Because of Bishop Knestout’s prior position as Secretary to McCarrick, he has been viewed with skepticism since his arrival as bishop. It is not my place to judge him….that is only for God. I do know from what I hear and read that what appears to be a crusade on his part to stop, by any means, additional information about McCarrick, the sexual abuse, and/or questions about why the McCarrick Report has not been released by the Vatican, do not serve him well. More and more, many see this as the driving force behind his actions against Fr. White.

My prayer and my hope is that Fr. Mark White will receive a fair and just adjudication of his appeal, and that a positive outcome—for the bishop, Fr. White, and his parishioners—will be forthcoming with the return of Fr. White to his two parishes. Parish priest or bishop…both are priests of the same God.

In closing, I share this verse from I Corinthians 9:16:

“For if I preach the gospel, that gives me no ground for boasting. For necessity is laid upon me. Woe to me if I do not preach the gospel!”

This is the priest that I know Fr. Mark White to be. He can be nothing less and be true to his calling from God as a priest. Would that all were like him.

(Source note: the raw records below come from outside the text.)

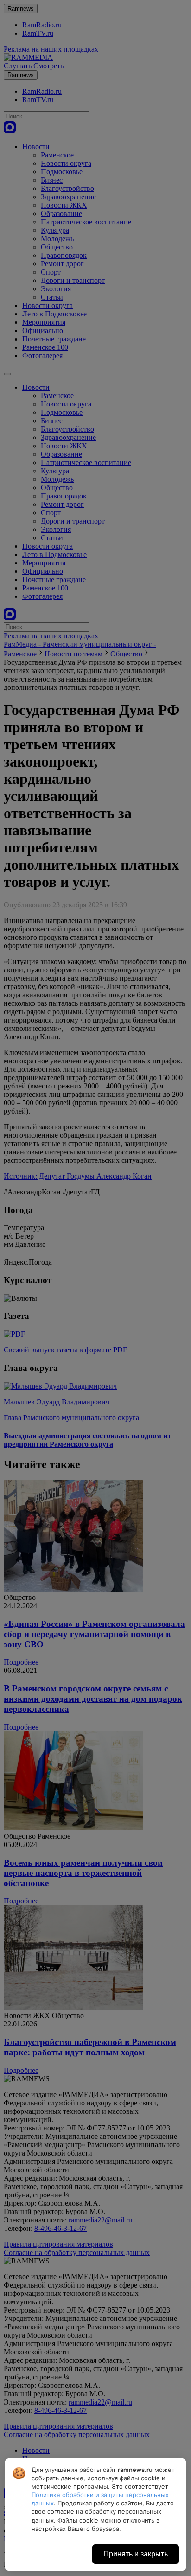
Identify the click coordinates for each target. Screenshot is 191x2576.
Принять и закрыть (135, 2554)
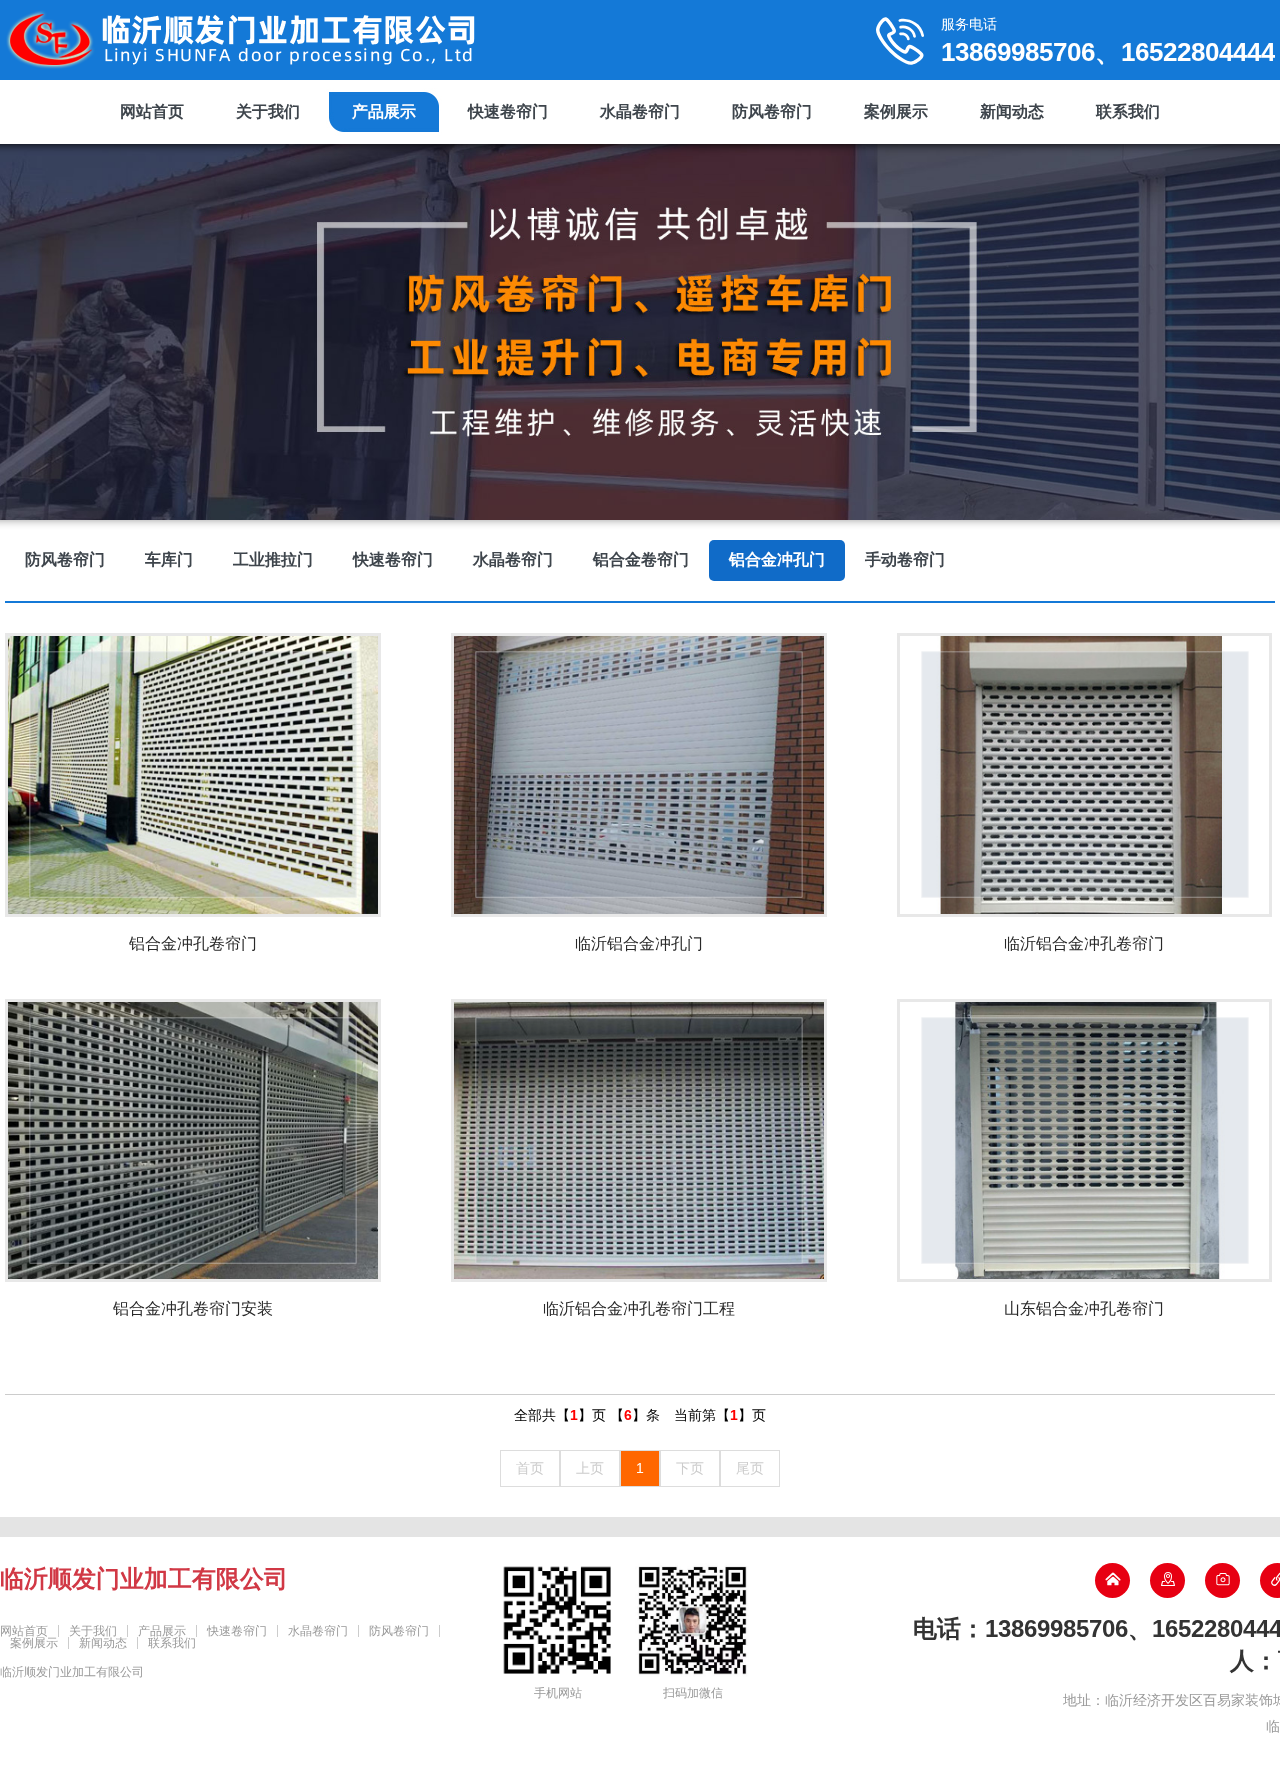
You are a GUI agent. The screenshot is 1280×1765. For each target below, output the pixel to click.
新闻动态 (1012, 111)
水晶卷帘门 (640, 111)
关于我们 (268, 111)
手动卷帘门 (905, 559)
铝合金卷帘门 (641, 559)
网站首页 (152, 111)
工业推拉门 (273, 559)
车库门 (169, 559)
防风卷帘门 (772, 111)
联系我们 (1128, 111)
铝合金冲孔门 (777, 559)
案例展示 (896, 111)
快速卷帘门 (508, 111)
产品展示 (384, 111)
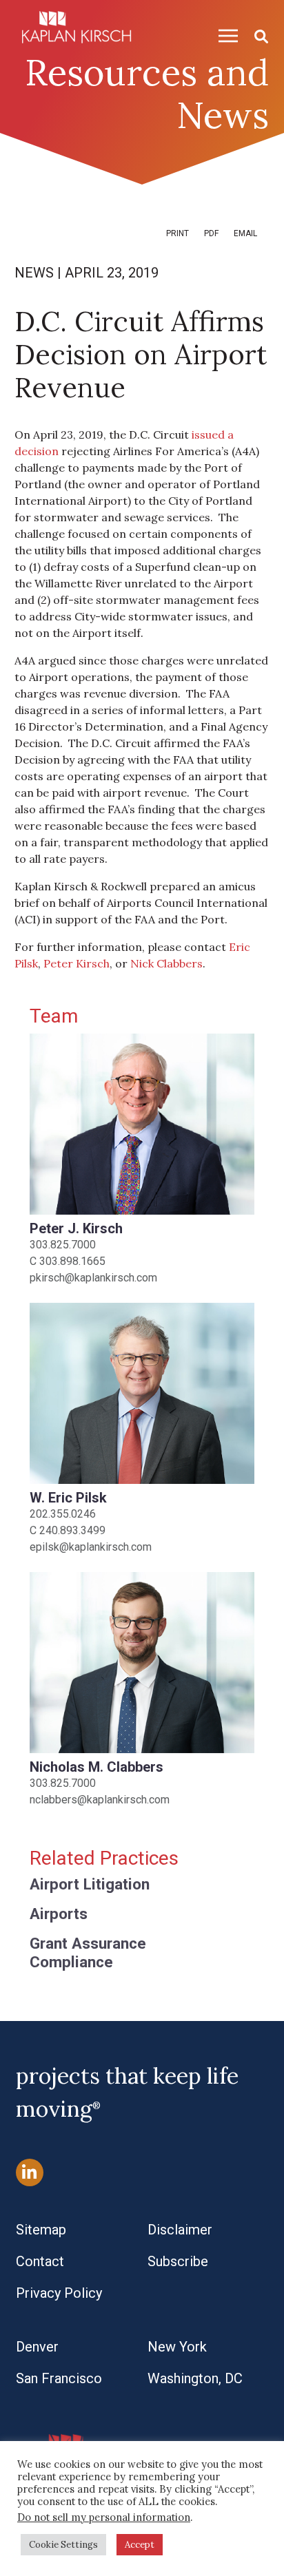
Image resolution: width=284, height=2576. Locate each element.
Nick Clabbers (166, 963)
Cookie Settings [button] (63, 2545)
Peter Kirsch (76, 963)
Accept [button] (139, 2545)
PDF (211, 233)
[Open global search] (255, 35)
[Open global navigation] (222, 35)
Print (177, 233)
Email (245, 233)
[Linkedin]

Respectfully yours in Christ,

Judy L. Rogers

Parishioner, St. Francis of Assisi Catholic Church, Rocky Mount, VA


Scripture references:  The Holy Bible, RSV, Second Catholic Edition, Ignatius Press


cc:  His Excellency Archbishop Christophe Pierre, Apostolic Nuncio, 3339 Massachusetts Ave., NW, Washington, DC  20008  USA

His Excellency Archbishop William Lori, Archdiocese of Baltimore, 320 Cathedral St., Baltimore, MD 21201   USA

Fr. Mark D. White, Pastor (suspended), Francis of Assisi, Rocky Mount (24151); St. Joseph, Martinsville, VA (24112)   USA

5 thoughts on “Guest Post: Judy Rogers

  1. Prayer for Priests

    Almighty Father, grant to these servants of Yours the dignity of the Priesthood. Renew within them the Spirit of holiness. As co-workers with the order of Bishops may they be faithful to the ministry that they receive from You, Lord God, and be to others a model of right conduct.

    May they be faithful in spreading the good news, so that the words of the Gospel may reach the ends of the earth, and the family of nations, made one in Christ, may become God’s one, holy people.

  2. “When somebody says: I’m Catholic BUT…” It means: They’re really NOT Catholic. Bishop Fulton Sheen.